Get some proper rod and a brass wrench you can solder, and solder it.
Bronze rod from the auto parts is not as easy to pull off when the parts are delicate. Big heavy parts the bronze is just right. You heat the whole project just about cherry red until the brass flows. But it flows really near the melting point of yellow metal.
So when the solder is flowing on brass work, you better be real real careful,
or that yellow wrench will be a puddle, and so will the hammer head.
You are taking the work to the razors edge of melting.
It may be brazed with brass, but I would be suspecting ---------silver--------- if I were you.
Silver solder is just about tits. There is absolutely nothing unlovely about silver. It solders almost anything to anything, with little danger to the work, and when everything is j-u-s-t right, ....
it flows like sweet honey and sets like a hard rock. Silver is fantastic, in a word.
Well.................. the cost of a date with the girl may have you looking around for other alternatives pretty quick. It costs a................... fortune.
Yeah yeah sure the first time you use it you are willing to spend anything, but then the second time comes around and the third, and soon your jewelry quality solder is flat gone. Its going to cost you a case or two of beer to replace it. A genuine bite to the ass.
Now what?
In between silver and bronze solder, there is tubing silver solder, which is really for plumbers and air conditioning guys, and others who work with higher pressure tubing. Its got some silver (up to 20% the most expensive) and some bronze, and other metals in a mix.

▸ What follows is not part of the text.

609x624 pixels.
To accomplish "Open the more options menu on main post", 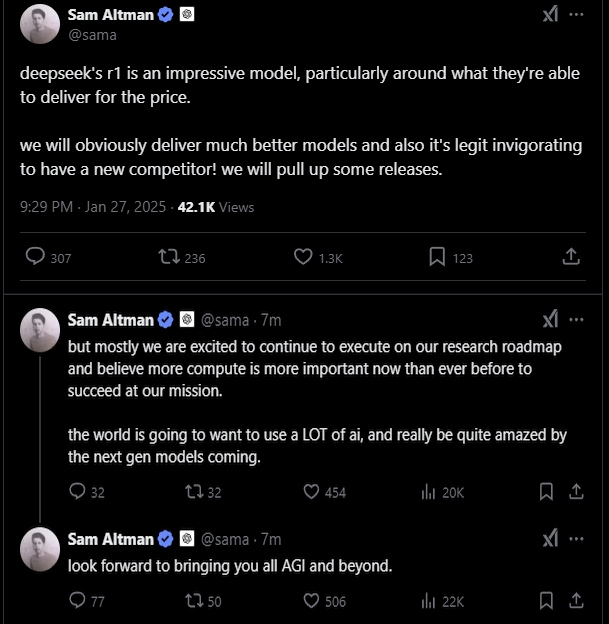I will coord(576,15).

It works really really good, if its the old fashioned stuff with a tiny bit of cadmium in it. (tiny tiny bit, but its important)
Cadmium is dangerous. If you screw with it, it'll kill you, soon.

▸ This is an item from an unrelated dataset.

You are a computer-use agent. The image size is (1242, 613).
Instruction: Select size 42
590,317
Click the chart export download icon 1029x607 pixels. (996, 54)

But if you let it kill you, you are too dumb to be allowed tools in the first place.
Like anything else that actually works, its dangerous and you take proper actions to keep safe. Safety first. Suit up when called for!
If you make sure you are safe, its really remarkable solder. Oh geeze it flows near as good as pure silver, and sticks any two kinds of metal together you would want. And costs about 1/3 as much as pure silver.

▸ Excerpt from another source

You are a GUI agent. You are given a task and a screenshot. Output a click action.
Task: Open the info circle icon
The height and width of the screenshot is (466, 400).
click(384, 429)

The "safety" refrigeration solder, available anywhere, (no cadmium) works too........ up to a point,
but it will never be as versatile. You'll see if you ever compare the two.
If you pay attention to your peas and Q's the old "dangerous stuff" is a dream on skates.
Almost like real silver.
You have to dig though the dusty places to get it though.
If I was a betting man, I would bet this tool is soldered together with refrigeration solder that has a trace of cadmium in it. Somebody do a chemical analysis.
yours Scott
PS Be sure to click and blow up the picture. It sure looks silvery to me.